3. L’urgence justifie que soit prononcée la suspension d’un acte administratif lorsque l’exécution de celui-ci porte atteinte, de manière suffisamment grave et immédiate, à un intérêt public, à la situation du requérant ou aux intérêts qu’il entend défendre. Il appartient au juge des référés d’apprécier concrètement, compte tenu des justifications fournies par le requérant, si les effets de l’acte litigieux sont de nature à caractériser une urgence justifiant que, sans attendre le jugement de la requête au fond, l’exécution de la décision soit suspendue.
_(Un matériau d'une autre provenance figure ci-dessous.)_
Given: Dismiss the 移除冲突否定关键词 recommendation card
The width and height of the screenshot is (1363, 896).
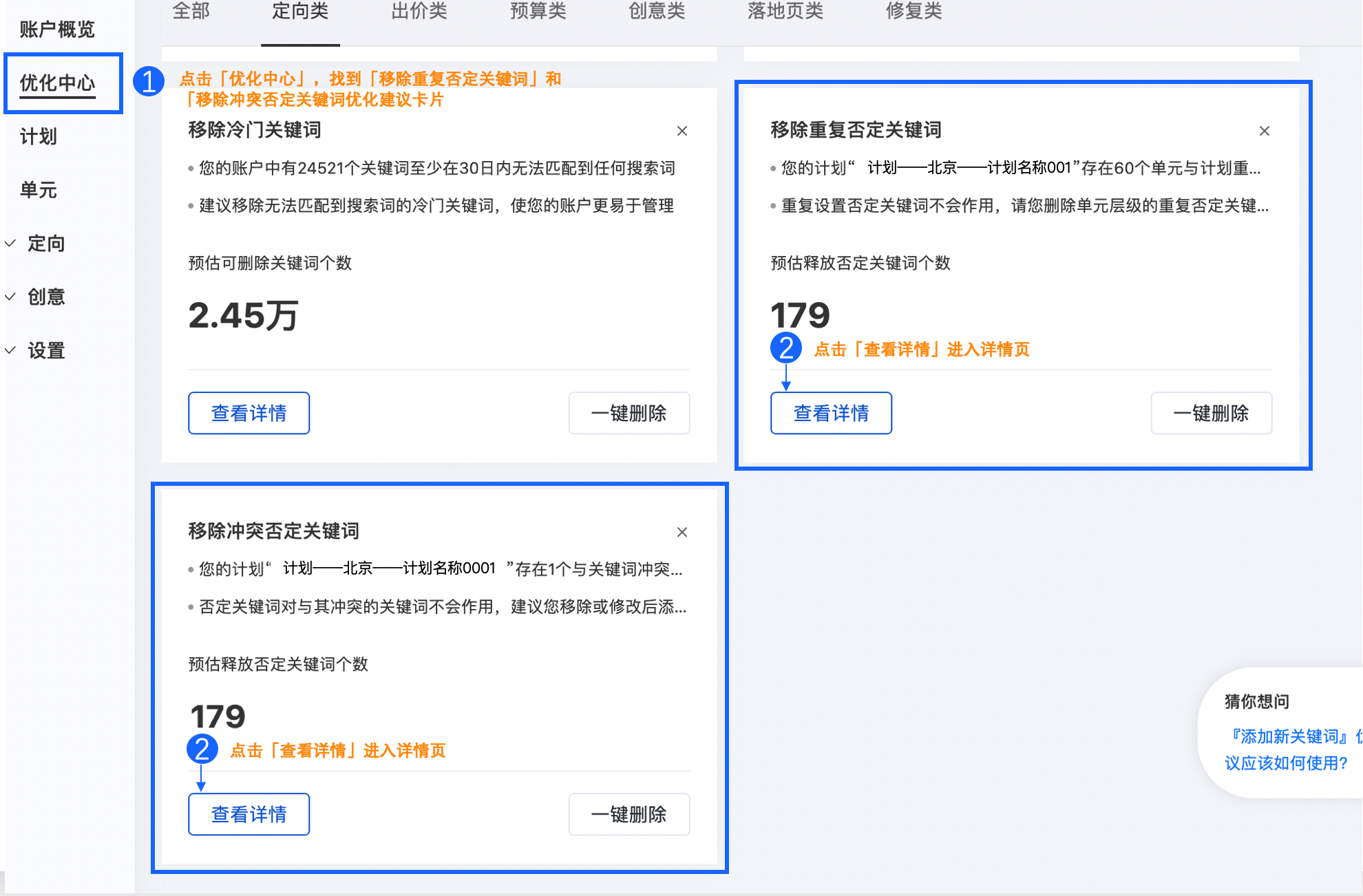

L’urgence doit être appréciée objectivement et compte tenu de l’ensemble des circonstances de l’affaire, à la date à laquelle le juge des référés se prononce.
4. Il résulte de ce qui a été dit au point 1 que M. A…, qui réside en France depuis moins d’un an et demi à la date de la décision dont il demande la suspension de l’exécution, sans avoir été titulaire d’un premier titre de séjour, s’est maintenu sur le territoire français et s’y est inscrit en Mastère MSE en dépit de la mesure d’éloignement prise à son encontre au mois de mai 2025. Dans ces conditions, la seule circonstance, invoquée par le requérant, tirée de ce que l’irrégularité de sa situation administrative fait obstacle à ce qu’il effectue la période de stage en entreprise nécessaire à la validation de ce Mastère, ne suffit pas à caractériser la situation d’urgence à laquelle l’article L. 521-1 du code de justice administrative subordonne le prononcé d’une mesure de suspension.
5. Il résulte de ce qui précède qu’il y a lieu de rejeter la requête de M. A…, dans toutes ses conclusions, par application des dispositions de l’article L. 522-3 du code de justice administrative.
Sur la demande d’admission provisoire au bénéfice de l’aide juridictionnelle :
6. Aux termes de l’article 7 de la loi du 10 juillet 1991 susvisée : « L’aide juridictionnelle est accordée à la personne dont l’action n’apparaît pas, manifestement, irrecevable, dénuée de fondement ou abusive (…) ». La requête de M. A… ne satisfaisant manifestement pas à la condition d’urgence posée par l’article L. 521-1 du code de justice administrative, sa demande d’admission provisoire au bénéfice de l’aide juridictionnelle doit être rejetée.
O R D O N N E :
Article 1er : M. A… n’est pas admis au bénéfice de l’aide juridictionnelle provisoire.
Article 2 : La requête de M. A… est rejetée.
Article 3 : La présente ordonnance sera notifiée à M. C… A….
Fait à Orléans, le 14 avril 2026.
Le juge des référés,
Frédéric B…
La République mande et ordonne au préfet d’Indre-et-Loire en ce qui le concerne ou à tous commissaires de justice à ce requis en ce qui concerne les voies de droit commun contre les parties privées, de pourvoir à l’exécution de la présente décision.